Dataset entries
== Segment start ==
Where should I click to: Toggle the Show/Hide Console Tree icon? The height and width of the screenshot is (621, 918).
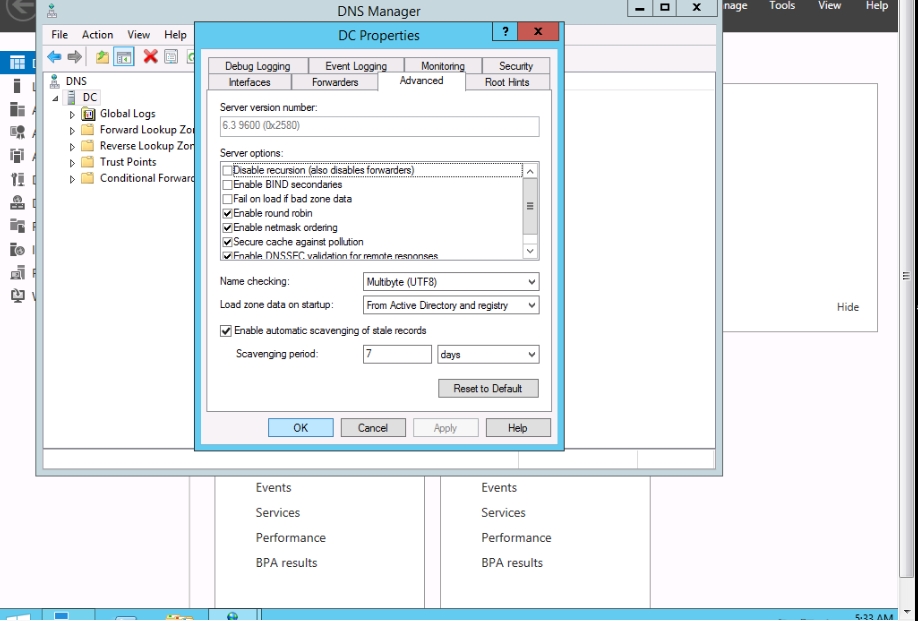[x=124, y=57]
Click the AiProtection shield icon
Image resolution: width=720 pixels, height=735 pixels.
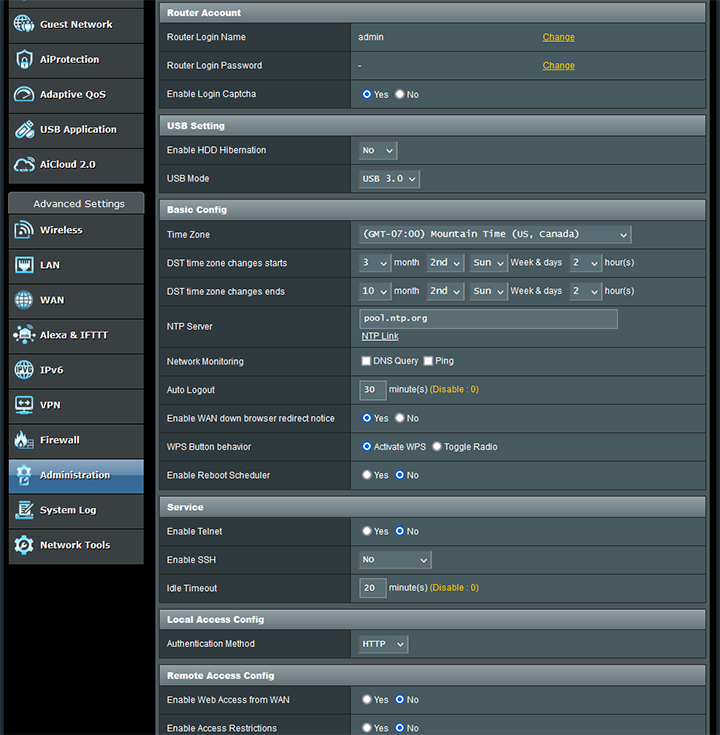click(24, 60)
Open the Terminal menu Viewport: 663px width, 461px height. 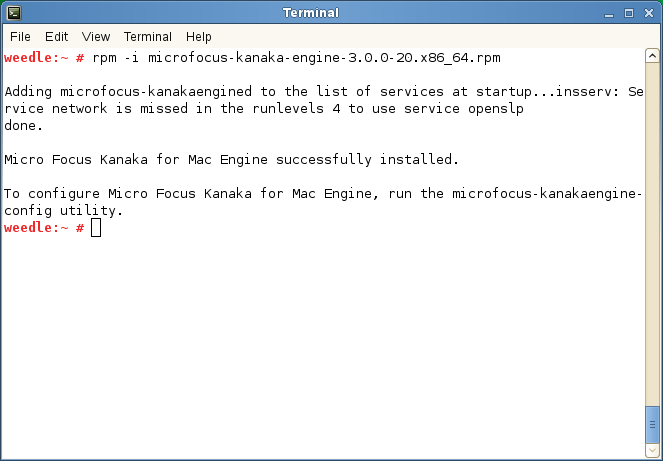[x=148, y=37]
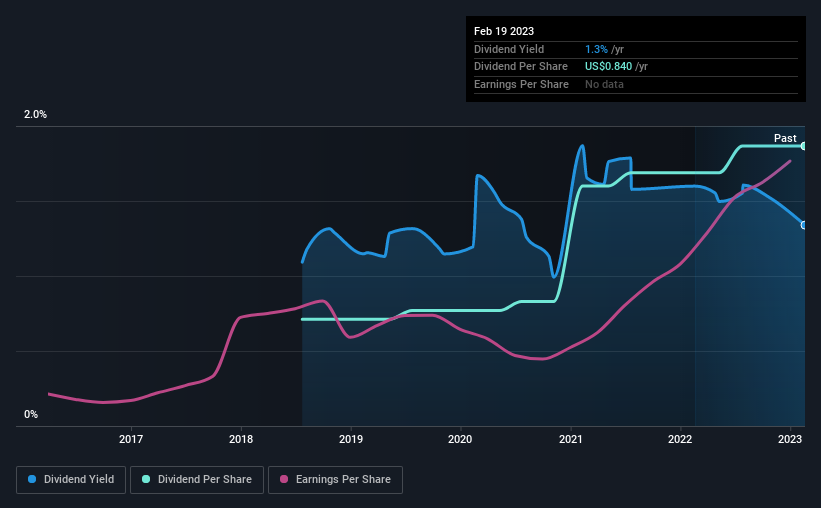Click the blue Dividend Yield legend dot
Image resolution: width=821 pixels, height=508 pixels.
32,479
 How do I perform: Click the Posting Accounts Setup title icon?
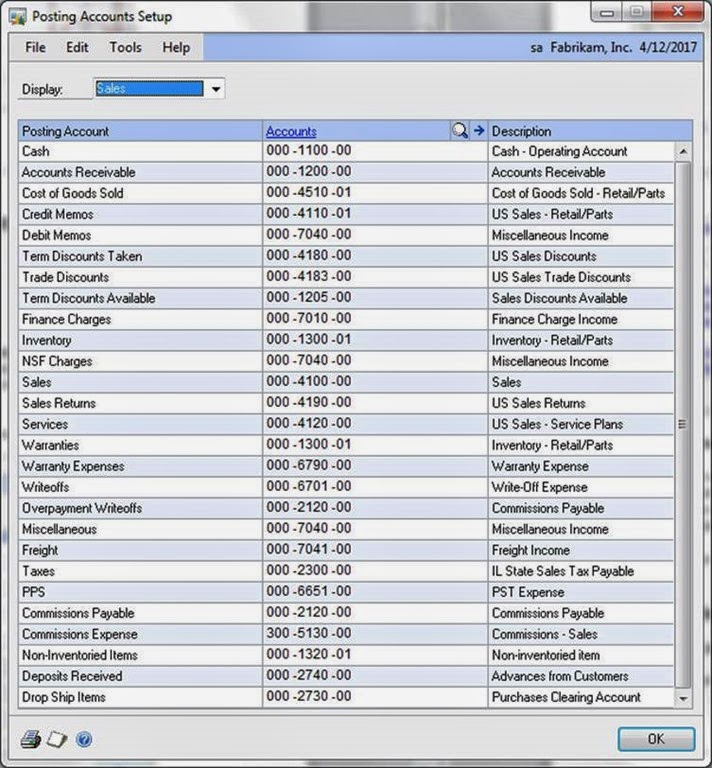(x=17, y=16)
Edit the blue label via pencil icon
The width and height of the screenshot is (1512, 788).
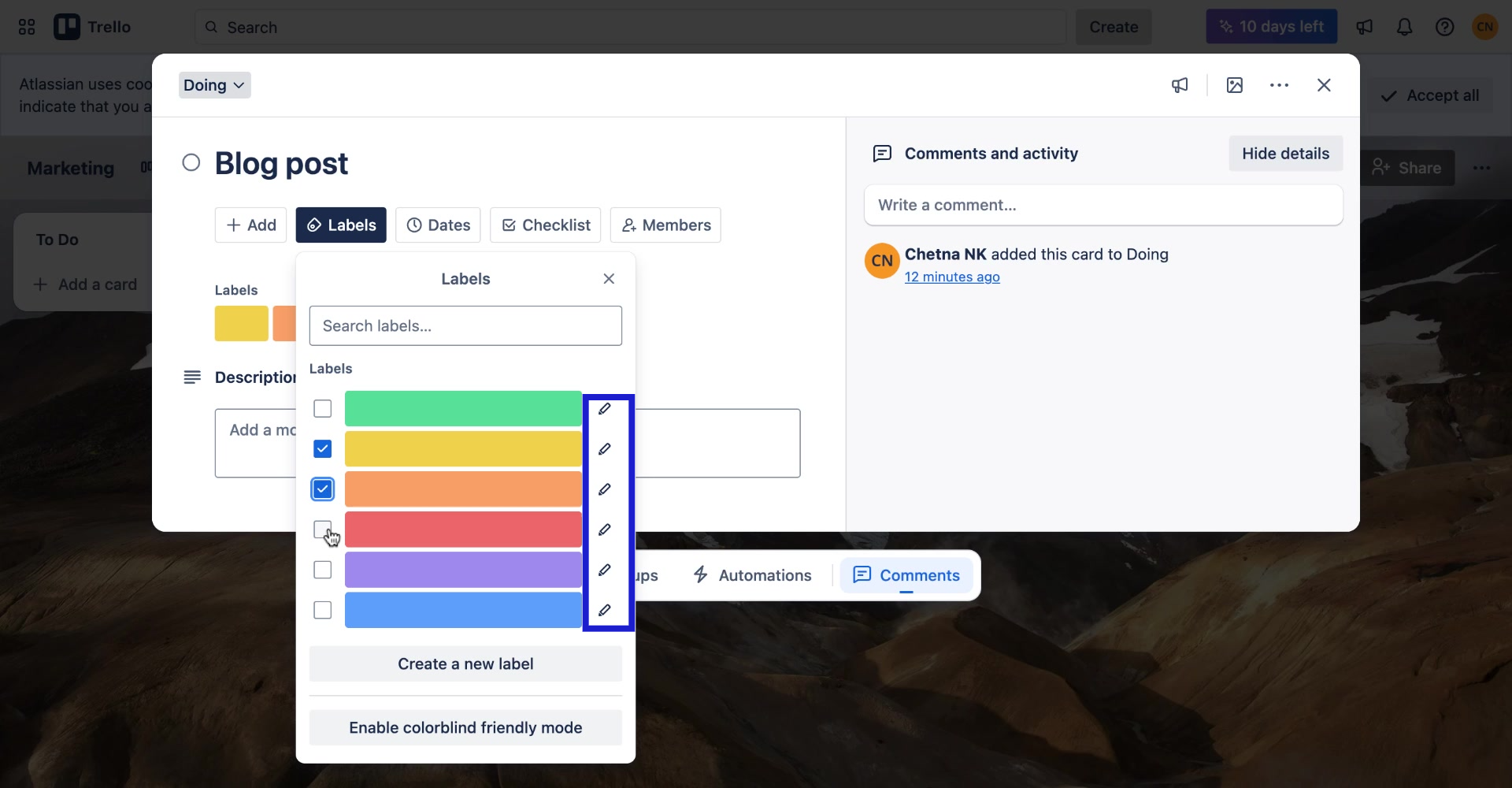coord(604,610)
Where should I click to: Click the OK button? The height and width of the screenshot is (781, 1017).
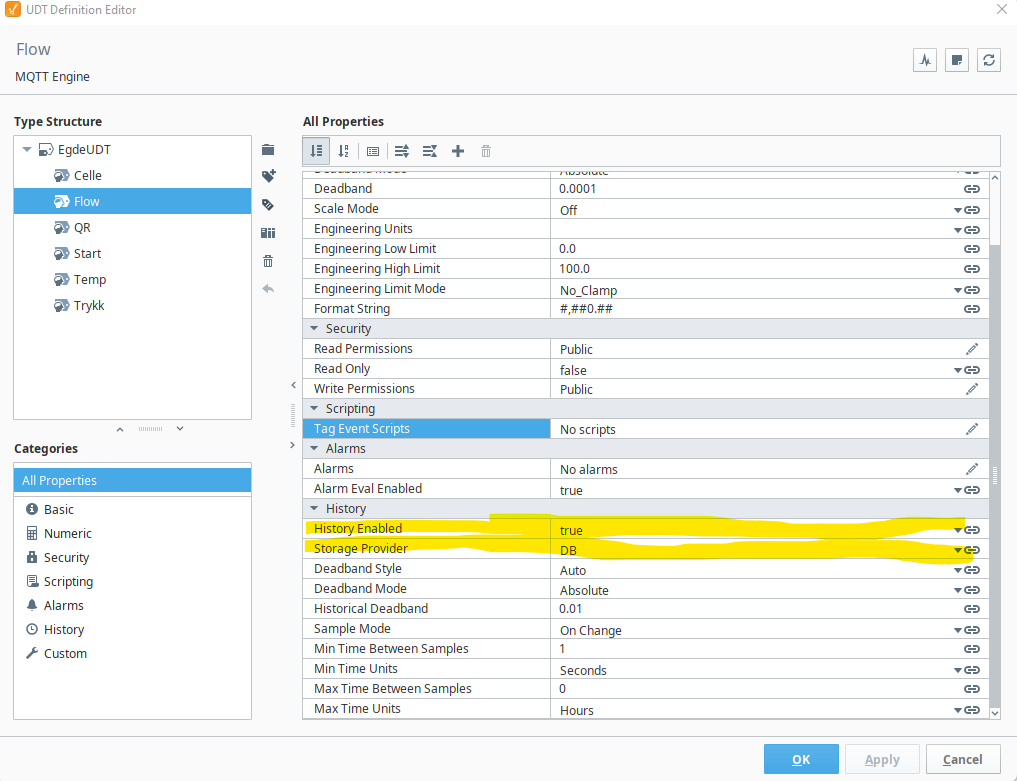(x=801, y=759)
== Segment end ==
▶ **EXERCISE DIRECTIONS**
Copy exactly the lines from the one containing "The width and" through the final line of the records above, both included, and leave out any pictures.

▶ **SOLUTION TO THIS TASK**
The width and height of the screenshot is (1512, 788).
coord(604,610)
Where should I click to: Click the OK button? The height and width of the screenshot is (781, 1017).
(x=801, y=759)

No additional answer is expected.